(A few entries)
···

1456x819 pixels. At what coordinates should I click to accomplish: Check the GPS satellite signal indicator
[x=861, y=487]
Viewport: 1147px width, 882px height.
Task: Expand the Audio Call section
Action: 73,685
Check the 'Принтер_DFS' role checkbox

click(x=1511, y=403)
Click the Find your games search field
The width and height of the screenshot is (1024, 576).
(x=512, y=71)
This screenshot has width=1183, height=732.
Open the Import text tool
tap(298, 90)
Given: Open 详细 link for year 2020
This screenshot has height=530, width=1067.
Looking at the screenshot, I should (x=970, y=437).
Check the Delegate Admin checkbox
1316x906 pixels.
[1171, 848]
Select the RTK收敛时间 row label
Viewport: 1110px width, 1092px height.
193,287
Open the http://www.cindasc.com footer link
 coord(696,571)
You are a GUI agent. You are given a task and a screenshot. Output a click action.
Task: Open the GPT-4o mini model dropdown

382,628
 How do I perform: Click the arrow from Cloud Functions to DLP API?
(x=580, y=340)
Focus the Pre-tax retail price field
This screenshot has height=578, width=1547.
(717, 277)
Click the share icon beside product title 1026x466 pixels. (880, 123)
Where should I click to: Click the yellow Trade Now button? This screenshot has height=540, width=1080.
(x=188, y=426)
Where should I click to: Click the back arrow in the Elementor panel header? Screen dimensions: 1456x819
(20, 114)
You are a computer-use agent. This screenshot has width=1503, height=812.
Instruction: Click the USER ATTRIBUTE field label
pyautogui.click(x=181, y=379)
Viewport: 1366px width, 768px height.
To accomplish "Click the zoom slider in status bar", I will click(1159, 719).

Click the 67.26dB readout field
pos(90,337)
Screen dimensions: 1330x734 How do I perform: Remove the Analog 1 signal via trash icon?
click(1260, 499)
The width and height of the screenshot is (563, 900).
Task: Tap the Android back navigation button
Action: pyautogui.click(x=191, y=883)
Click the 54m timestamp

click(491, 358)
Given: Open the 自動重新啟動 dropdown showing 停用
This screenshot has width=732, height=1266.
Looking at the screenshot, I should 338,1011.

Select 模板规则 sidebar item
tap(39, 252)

···

- Stated problem: Revise the entries above, changing each "Where should I click to" to "Where do I click to" and leaving every other line and character untouched.

- Final result:
1456x819 pixels. At what coordinates should I click to accomplish: Check the GPS satellite signal indicator
[x=861, y=487]
Viewport: 1147px width, 882px height.
Task: Expand the Audio Call section
Action: 73,685
Check the 'Принтер_DFS' role checkbox

click(x=1511, y=403)
Click the Find your games search field
The width and height of the screenshot is (1024, 576).
(x=512, y=71)
This screenshot has width=1183, height=732.
Open the Import text tool
tap(298, 90)
Given: Open 详细 link for year 2020
This screenshot has height=530, width=1067.
Looking at the screenshot, I should (x=970, y=437).
Check the Delegate Admin checkbox
1316x906 pixels.
[1171, 848]
Select the RTK收敛时间 row label
Viewport: 1110px width, 1092px height.
193,287
Open the http://www.cindasc.com footer link
 coord(696,571)
You are a GUI agent. You are given a task and a screenshot. Output a click action.
Task: Open the GPT-4o mini model dropdown

382,628
 How do I perform: Click the arrow from Cloud Functions to DLP API?
(x=580, y=340)
Focus the Pre-tax retail price field
This screenshot has height=578, width=1547.
(717, 277)
Click the share icon beside product title 1026x466 pixels. (880, 123)
Where do I click to: Click the yellow Trade Now button? This screenshot has height=540, width=1080.
(x=188, y=426)
Where do I click to: Click the back arrow in the Elementor panel header? Screen dimensions: 1456x819
(20, 114)
You are a computer-use agent. This screenshot has width=1503, height=812.
Instruction: Click the USER ATTRIBUTE field label
pyautogui.click(x=181, y=379)
Viewport: 1366px width, 768px height.
To accomplish "Click the zoom slider in status bar", I will click(1159, 719).

Click the 67.26dB readout field
pos(90,337)
Screen dimensions: 1330x734 How do I perform: Remove the Analog 1 signal via trash icon?
click(1260, 499)
The width and height of the screenshot is (563, 900).
Task: Tap the Android back navigation button
Action: pyautogui.click(x=191, y=883)
Click the 54m timestamp

click(491, 358)
Given: Open the 自動重新啟動 dropdown showing 停用
This screenshot has width=732, height=1266.
Looking at the screenshot, I should 338,1011.

Select 模板规则 sidebar item
tap(39, 252)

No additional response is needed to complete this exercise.